Aggression in Notaufnahmen – ein wachsendes Problem

Neben organisatorischen Fragen widmete sich der Kongress auch dem Umgang mit Gewalt und Aggression im Klinikalltag. Die Notfallmedizinerin Sylvia Schacher, Leiterin der Notaufnahme im GFO-Klinikum Engelskirchen, erklärte, dass solche Situationen häufig aus Angst entstehen.

„Notaufnahme und Rettungsdienst sind für Patienten Stresssituationen“, sagte Schacher. „Menschen reagieren auf Stress und auf Dinge, die ihnen Angst machen, häufig mit Wut und Aggression.“

Um Eskalationen zu vermeiden, sei Kommunikation entscheidend. „Wenn wir es schaffen, den Patienten im Vorfeld Sicherheit zu vermitteln und Klarheit über die Abläufe zu schaffen, können wir viele Situationen schon entschärfen.“

Gleichzeitig brauche es aber auch strukturelle Schutzmaßnahmen für das Personal. Dazu gehören beispielsweise sichere Rückzugsräume oder Notrufsysteme in den Behandlungsbereichen.

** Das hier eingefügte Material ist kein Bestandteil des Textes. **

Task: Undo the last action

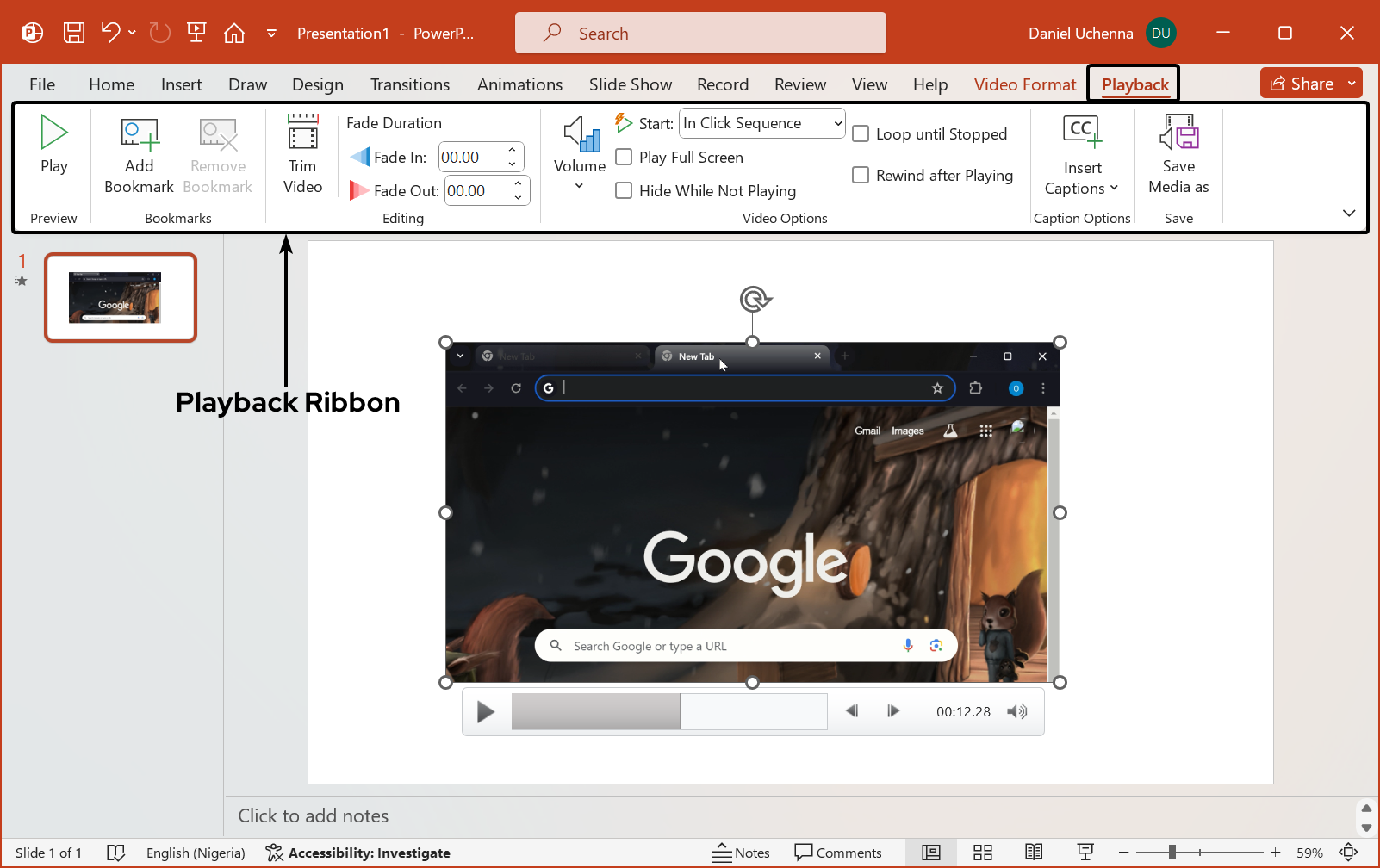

Organisation, Technik und neue Versorgungswege

Der Kongress machte deutlich, dass die Zukunft der Notfallmedizin nicht nur von medizinischen Innovationen abhängt. Ebenso wichtig sind organisatorische Veränderungen, digitale Unterstützungssysteme und eine bessere Verzahnung verschiedener Versorgungsbereiche.

Viele Fachleute sind sich einig: Nur wenn Rettungsdienst, ambulante Versorgung, Pflege und Kliniken enger zusammenarbeiten, lässt sich die steigende Nachfrage langfristig bewältigen. Veranstaltungen wie der DINK bieten dafür eine wichtige Plattform – um Erfahrungen auszutauschen, neue Konzepte zu diskutieren und gemeinsame Lösungen zu entwickeln.